The IGU report’s three regulated pricing categories – regulated cost of service, social/political price regulation, and regulation at below-cost – accounted in total for 30%, or 1,130bn m³ sales. The regulated cost of service model was found in 17 countries, mainly Russia, China and the Asia-Pacific. 

Regulation based on social and political factors was found in 23 mostly Middle East countries, led by Iran, Saudi Arabia, Oman and the UAE. Price regulation at below cost clung on in 13 countries (among them, Kazakhstan, Turkmenistan and Uzbekistan; Egypt and Algeria; and Venezuela).

In Russia, the IGU notes that pricing and policy changes not only saw a switch towards gas on gas competition, but also a switch from the subsidised ‘regulation below cost’ of 2009 to ‘regulated cost of service’ as Gazprom finally stopped losing money on its domestic gas sales. However, it judges that, in 2014, a freeze on some prices meant a partial switch back to ‘social/political regulation’.
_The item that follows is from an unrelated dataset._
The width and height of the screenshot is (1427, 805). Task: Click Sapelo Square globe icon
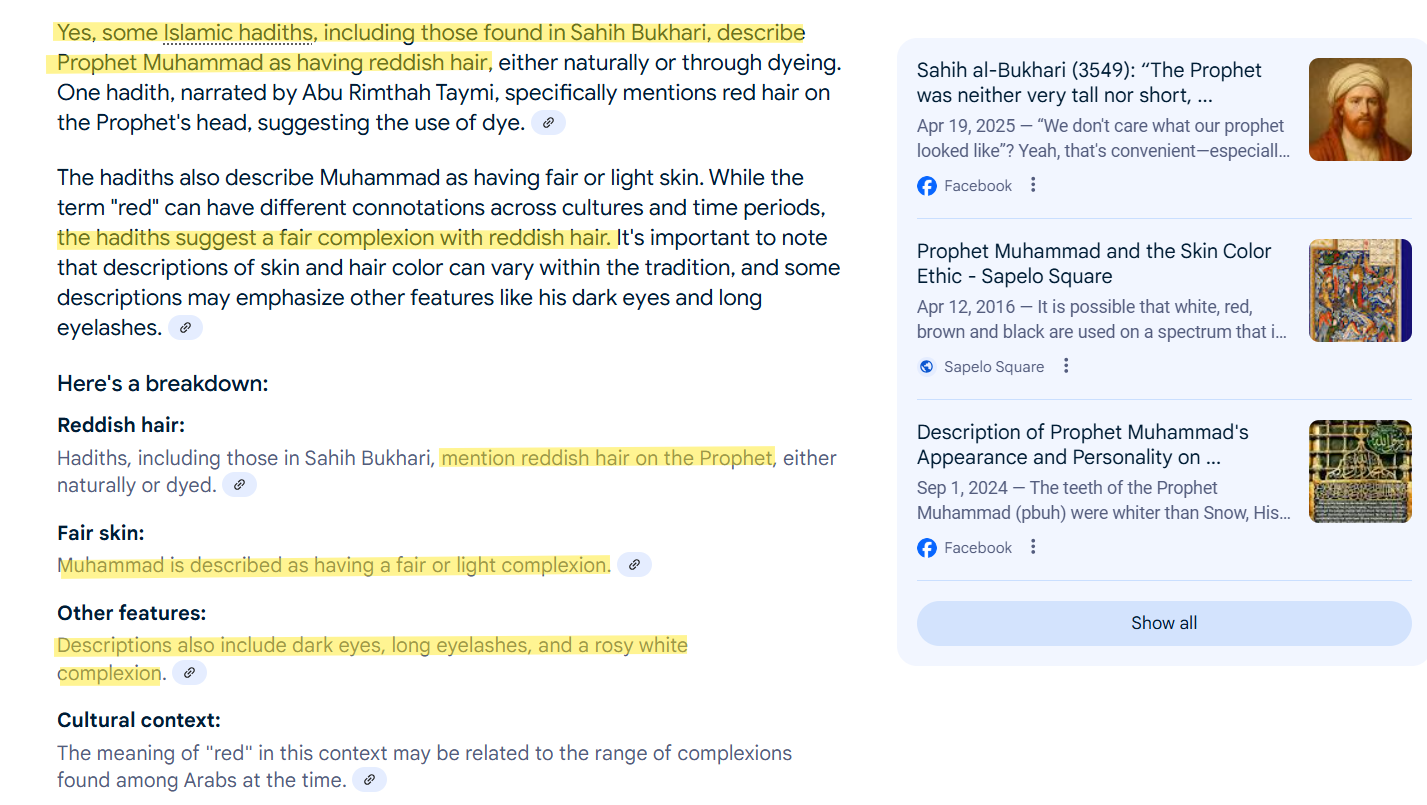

European gas-indexation depends on which region

In Europe, gas on gas competition has increased from just 15% in 2005 to 70% in 2017, while oil-indexation has declined from 78% to 28% over the same period (Figure 2). Thus gas-indexation is now dominant in many EU countries. Where not yet dominant, “renegotiations have seen the introduction of hybrid pricing formulas where oil-indexation is partly maintained but within a price corridor set by hub prices,” the report said.

Eni is understood by NGW to have contracts into Italy, with Russian piped gas export monopoly Gazprom and its Algerian counterpart Sonatrach, that have elements of such hybrid pricing. 

The IGU found that gas-on-gas pricing is now dominant, at 92%, in northwest Europe, though less so at 73% in central Europe (Austria, Czech Republic, Hungary, Poland, Slovakia, Switzerland), but only 39% in southern Europe (Greece, Italy, Portugal, Spain, Turkey). In southern Europe, oil-indexation has declined from 100% in 2005 to around 61% in 2017 – still a high share for Europe. In the Balkans (excluding Greece) there is only 11% gas on gas competition – with recent increases in Croatia.

Figure 2: Regional Price Formation 2017

Credit: IGU Wholesale Gas Price Survey

Pricing of piped vs LNG imports

Of the world’s piped gas imports in 2017, namely 675bn m³, the IGU report found that gas-on-gas pricing accounted for 61% of the total – at some 411bn m³ – of which Europe 273bn m³, North America 128bn m³, and the FSU 10bn m³ (the latter all imported from western Europe).

Oil-indexation represented 31% or 212bn m³ of piped imports (half into Europe mainly to Turkey, Italy, Spain and Germany, the other half spread among China, southeast Asia, and Brazil/Argentina). BIM accounted for the 8% balance, with that 52bn m³ chiefly in two trade flows: Russia-to-Belarus and Qatar-to-UAE.

In contrast, global LNG imports of 390bn m³ in 2017 were 72% oil-indexed and just 28% gas-indexed. Asia-Pacific and southern Europe dominated the former, imports to North America and northwest Europe the latter. Spot LNG sales were predominantly in the gas-indexed category.

Greater price convergence

Global gas prices have been converging over the period since 2005 (Figure 1). This goes against conventional wisdom of global gas price divergence, based on a few regional gas price markers such as Henry Hub, NBP and Japanese import prices. IGU says that analysis, using the price survey data, shows that global gas prices have been converging continuously since 2005, indicating further globalisation of the gas markets.

The IGU further finds that there is more gas price convergence amongst countries with market related pricing; or have connected with the global gas market through gas imports; or with oil-indexed gas prices; and within Europe.

The study says it will be interesting to see if the ramp-up of US shale LNG exports in the coming years affects the current situation where North America “has become effectively disconnected from the global gas market.”